(Passage provided)
··········

The lower funnel is there, just indirect
As the world has been sheltering in place, video games have seen a spike in popularity as a way to both keep ourselves entertained and interact with others. Two games have enjoyed particularly noteworthy popularity during Covid-19: Fall Guys and Among Us.
Fall Guys became the number one game on Steam selling 7 million copies, and also became the most downloaded game of all time on PlayStation Plus — and that was all in its first month of release. Since September 1st, Among Us has been the number one overall iPhone app in the App Store for 52 days (and the past 42 consecutive days), making it more popular than Zoom, TikTok, Instagram, and YouTube over that period. The app had over 84 million phone downloads in September alone. Combined, the two games have generated more than $200 million in revenue this fall.
In addition to both being created by independent game studios, Fall Guys and Among Us also shared another common characteristic: they both owe their breakout success to live shopping. Immediately upon its debut, Fall Guys became the most streamed party game with viewers watching as much as 6 million hours per day. Not to be outdone, Among Us took over the top position in September hitting a peak of 9 million hours watched per day. That’s hundreds of millions of hours watching live video streams of gamers playing and talking about Fall Guys and Among Us. Hundreds of millions of hours watching a host use and discuss a product over live video. Sound familiar?

··········

(Exercise tasks)
• a. Answer these questions from the passage on Fall Guys and Among Us, one per line:
(i) How many copies did Fall Guys sell on Steam?
(ii) How many phone downloads did Among Us have in September?
(iii) What peak number of hours watched per day did Among Us hit in September?
• b. Extract the part of the passage on Fall Guys and Among Us starting at "Fall Guys became the number" and ending at "revenue this fall.".

(Study material)
··········

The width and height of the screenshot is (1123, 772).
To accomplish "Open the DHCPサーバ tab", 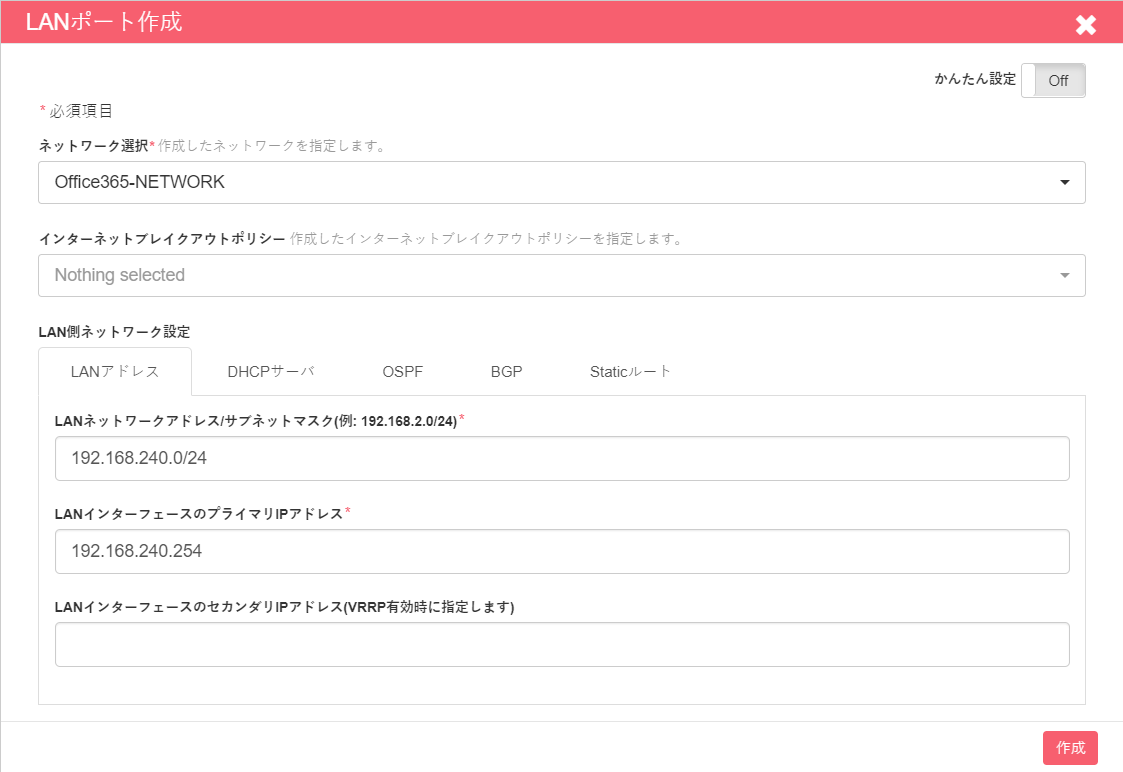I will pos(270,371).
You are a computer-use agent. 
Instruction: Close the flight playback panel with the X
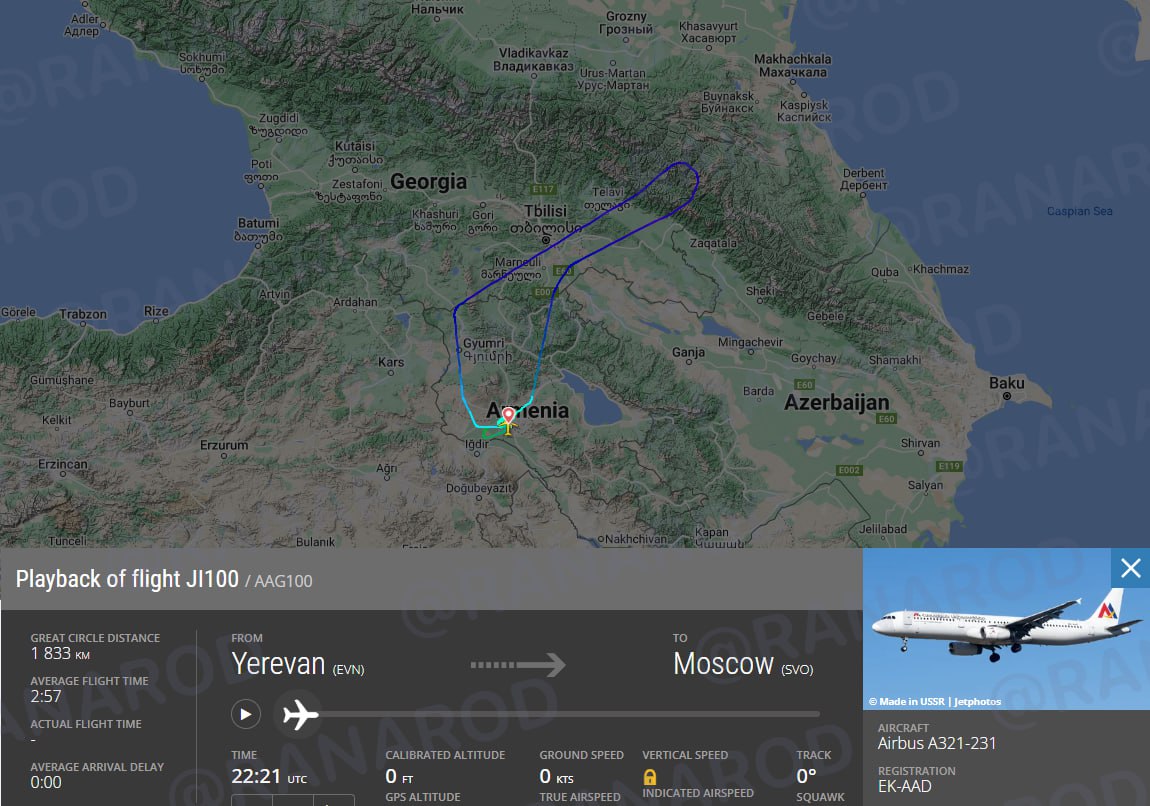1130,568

··········

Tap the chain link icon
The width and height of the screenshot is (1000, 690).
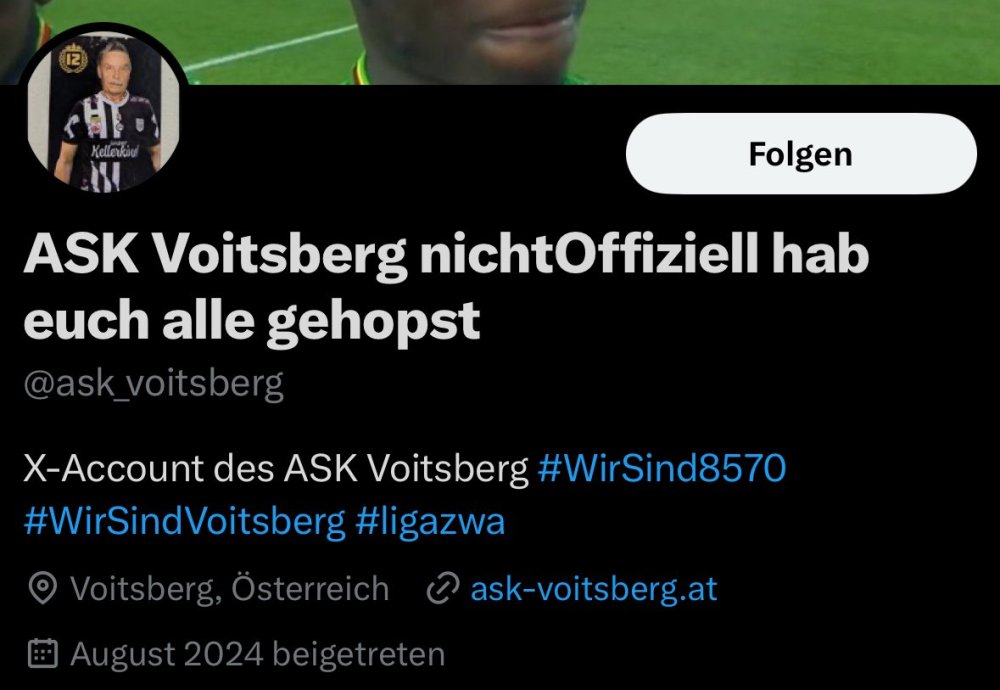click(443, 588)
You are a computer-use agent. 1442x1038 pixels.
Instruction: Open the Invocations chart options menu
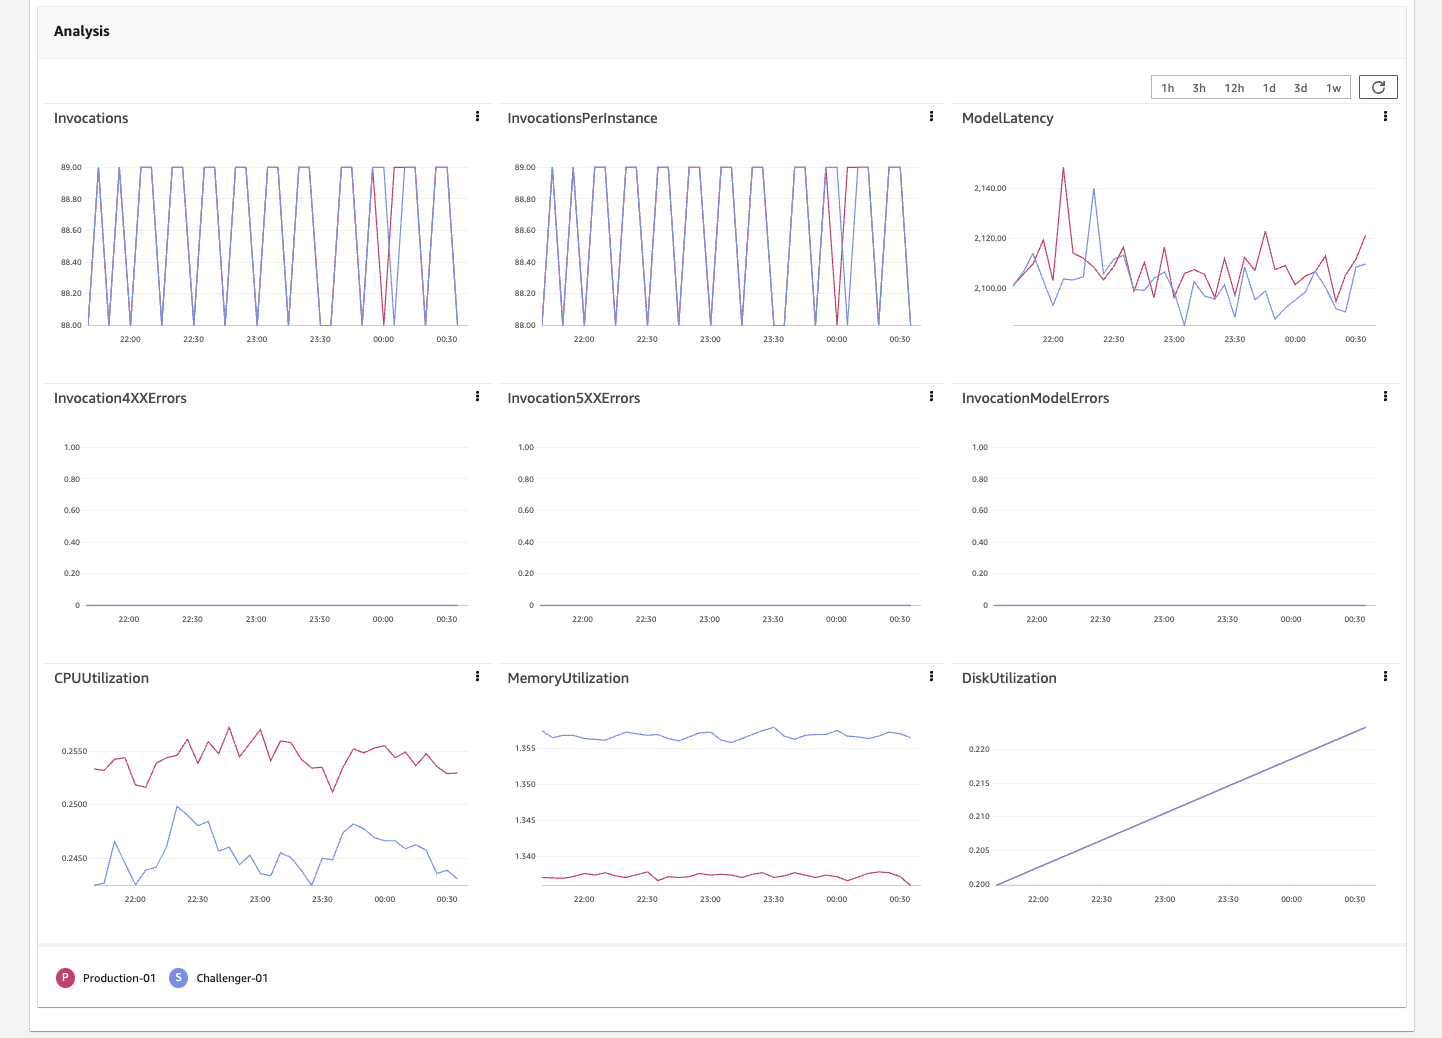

··········

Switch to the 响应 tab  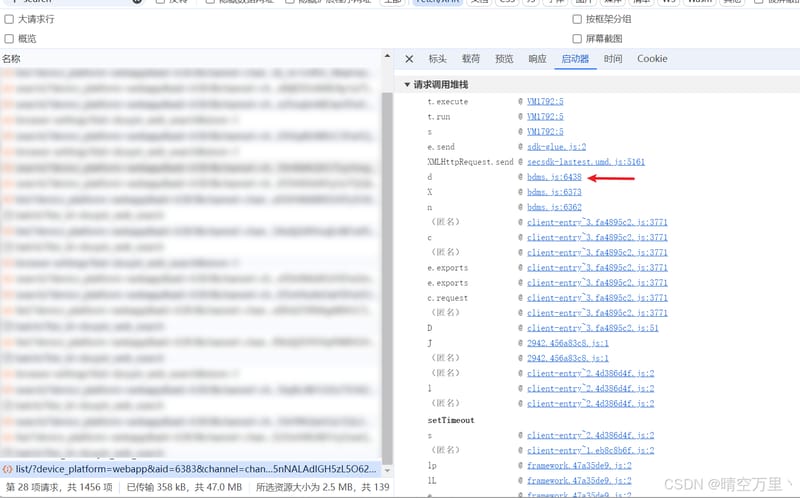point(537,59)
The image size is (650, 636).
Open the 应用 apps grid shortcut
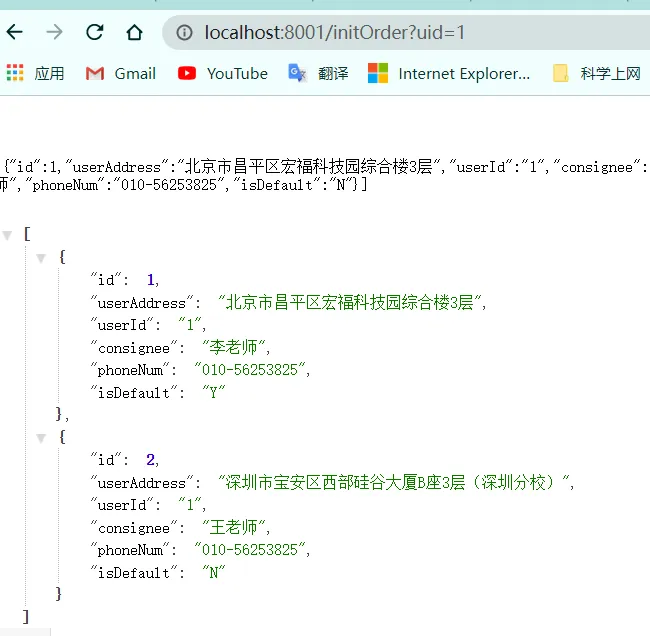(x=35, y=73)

··········

(Responses to the exercise)
• a.
(i) 7 million
(ii) Over 84 million
(iii) 9 million

• b.
Fall Guys became the number one game on Steam selling 7 million copies, and also became the most downloaded game of all time on PlayStation Plus — and that was all in its first month of release. Since September 1st, Among Us has been the number one overall iPhone app in the App Store for 52 days (and the past 42 consecutive days), making it more popular than Zoom, TikTok, Instagram, and YouTube over that period. The app had over 84 million phone downloads in September alone. Combined, the two games have generated more than $200 million in revenue this fall.